Kramer and Newman reverse the peepholes on their apartment doors to spot any ambushes inside their rooms. When the super, Silvio, learns they did this without his authorization, he assumes Newman instigated it. He only refrains from evicting Newman because Kramer speaks on his behalf. Kramer notices Newman is having an affair with Silvio's wife, and realizes he and Newman will both be evicted if Silvio finds out.

At Kramer's suggestion, Jerry throws out his wallet and just folds his bills together, saving pocket space. He mocks George for having a wallet that is so stuffed with coupons that it gives him back pain. The massage chair is delivered to George by mistake. When he discovers how good it is for his back pain, he delays giving it to Joe. When Jerry complains about having to carry around his girlfriend's things, Elaine gives him a European carry-all, which resembles a purse.

Kramer mentions to Elaine that Newman recovered Joe's fur coat from a tree. She tries to convince Newman to give her Joe's coat, but he has already given it to Silvio's wife. When he learns of the fur coat, Silvio threatens to evict Kramer and Newman over the affair. To save himself, Kramer claims the fur coat is Jerry's, and gets Jerry to wear it in front of Silvio. Silvio believes him until Elaine walks up and asks why Jerry is wearing Joe's coat. Silvio then plots revenge on Joe. A thief snatches Jerry's carry-all. Jerry calls to a policeman, but the policeman does not know what a European carry-all is, so Jerry has to describe it as his "purse".

Elaine, Jerry, and Kramer back out of participating in their chair gift (Elaine because Joe demanded she buy him a new coat, Jerry because Joe criticized his taste in music, and Kramer because he has no recollection of agreeing to the gift). George plans to return the chair. When he puts a tear-away phone number for a free guitar lesson in his already overstuffed wallet, much of the contents burst out and blow away, including the receipt.

Silvio ambushes Joe from inside his room with a sock full of pennies. Seeing how ostentatious Jerry looks in the fur coat, Puddy sells his fur coat and buys a garish leather eight-ball jacket.

==Production==
The wallet story stemmed from an argument in the Seinfeld writers' room. Spike Feresten, the episode's writer, remarked that wallets had become pointless, and Seinfeld co-creator/writer/star Jerry Seinfeld began arguing the point with him. Feresten won over Seinfeld by dumping out the contents of Seinfeld's wallet and showing him how much of its contents he had no real use for. George developing back pain from his wallet proved to be true to life; sitting with the massive wallet in his back pocket during the episode's rehearsals and filming caused George actor Jason Alexander to hurt his back. The wallet bursting open at the episode's climax was accomplished by a stunt man firing an air gun precisely at the wallet.

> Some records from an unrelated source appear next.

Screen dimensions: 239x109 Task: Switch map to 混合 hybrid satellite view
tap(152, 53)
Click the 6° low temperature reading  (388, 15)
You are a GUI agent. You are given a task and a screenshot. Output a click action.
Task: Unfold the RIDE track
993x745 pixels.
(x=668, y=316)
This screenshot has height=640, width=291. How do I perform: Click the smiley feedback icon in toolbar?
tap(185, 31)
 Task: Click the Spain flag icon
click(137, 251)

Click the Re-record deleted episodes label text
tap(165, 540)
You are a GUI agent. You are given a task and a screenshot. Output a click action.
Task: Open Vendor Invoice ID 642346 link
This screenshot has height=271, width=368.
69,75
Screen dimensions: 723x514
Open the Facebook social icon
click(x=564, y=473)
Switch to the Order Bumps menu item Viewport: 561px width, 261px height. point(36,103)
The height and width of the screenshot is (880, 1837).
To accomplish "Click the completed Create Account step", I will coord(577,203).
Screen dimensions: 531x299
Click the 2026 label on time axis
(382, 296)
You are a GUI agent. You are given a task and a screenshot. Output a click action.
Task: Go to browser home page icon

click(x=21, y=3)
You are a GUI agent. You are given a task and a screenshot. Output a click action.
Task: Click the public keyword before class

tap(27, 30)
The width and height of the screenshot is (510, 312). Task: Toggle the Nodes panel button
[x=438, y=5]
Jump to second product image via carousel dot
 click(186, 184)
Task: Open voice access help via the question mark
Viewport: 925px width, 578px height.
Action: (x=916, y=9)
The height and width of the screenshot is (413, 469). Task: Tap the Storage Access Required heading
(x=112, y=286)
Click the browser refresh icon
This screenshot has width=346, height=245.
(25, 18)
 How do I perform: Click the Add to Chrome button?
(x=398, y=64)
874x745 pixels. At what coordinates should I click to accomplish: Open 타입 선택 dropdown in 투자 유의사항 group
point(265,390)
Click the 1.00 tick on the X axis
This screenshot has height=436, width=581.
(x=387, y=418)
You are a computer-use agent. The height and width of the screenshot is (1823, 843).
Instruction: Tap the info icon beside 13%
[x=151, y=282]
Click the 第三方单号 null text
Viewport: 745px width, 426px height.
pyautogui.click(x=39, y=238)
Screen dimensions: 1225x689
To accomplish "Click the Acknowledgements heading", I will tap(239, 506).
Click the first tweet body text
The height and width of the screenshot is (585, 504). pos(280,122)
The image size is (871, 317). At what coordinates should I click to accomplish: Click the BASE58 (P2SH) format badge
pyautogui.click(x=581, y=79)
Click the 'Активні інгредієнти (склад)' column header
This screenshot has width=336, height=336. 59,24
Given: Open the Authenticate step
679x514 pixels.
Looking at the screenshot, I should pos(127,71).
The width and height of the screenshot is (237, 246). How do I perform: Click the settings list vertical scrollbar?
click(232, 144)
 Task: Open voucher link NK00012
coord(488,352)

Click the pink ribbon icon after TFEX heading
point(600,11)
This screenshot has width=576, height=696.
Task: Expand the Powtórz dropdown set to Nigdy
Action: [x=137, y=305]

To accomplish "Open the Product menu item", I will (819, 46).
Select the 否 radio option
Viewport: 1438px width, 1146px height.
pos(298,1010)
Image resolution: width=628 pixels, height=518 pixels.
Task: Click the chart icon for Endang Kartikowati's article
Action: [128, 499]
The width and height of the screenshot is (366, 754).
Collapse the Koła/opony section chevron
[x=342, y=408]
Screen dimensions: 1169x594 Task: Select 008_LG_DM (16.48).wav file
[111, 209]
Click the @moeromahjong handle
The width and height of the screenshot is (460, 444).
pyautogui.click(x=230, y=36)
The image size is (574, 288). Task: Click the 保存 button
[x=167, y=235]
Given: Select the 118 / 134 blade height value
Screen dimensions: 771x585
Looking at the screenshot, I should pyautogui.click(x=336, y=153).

The reference to Stein Eriksen was added to the script by Jerry Seinfeld.

Feresten wrote David Puddy's eight-ball jacket into the show, later stating that he had deliberately tried to make the jacket uncool by associating it with the unfashionable character, telling The New York Times, "Obviously, it didn't work."

== Analysis ==
Paul Arras, in his book Seinfeld: A Cultural History, praised "The Reverse Peephole" for its commentary on gender norms, writing that it "flips gender markers around by giving men fashion items that are normally viewed as feminine." Religious historian Ted Merwin cited the episode to highlight the thematic importance of clothing in American Jewish comedy, alongside previous episodes "The Jacket" and "The Puffy Shirt".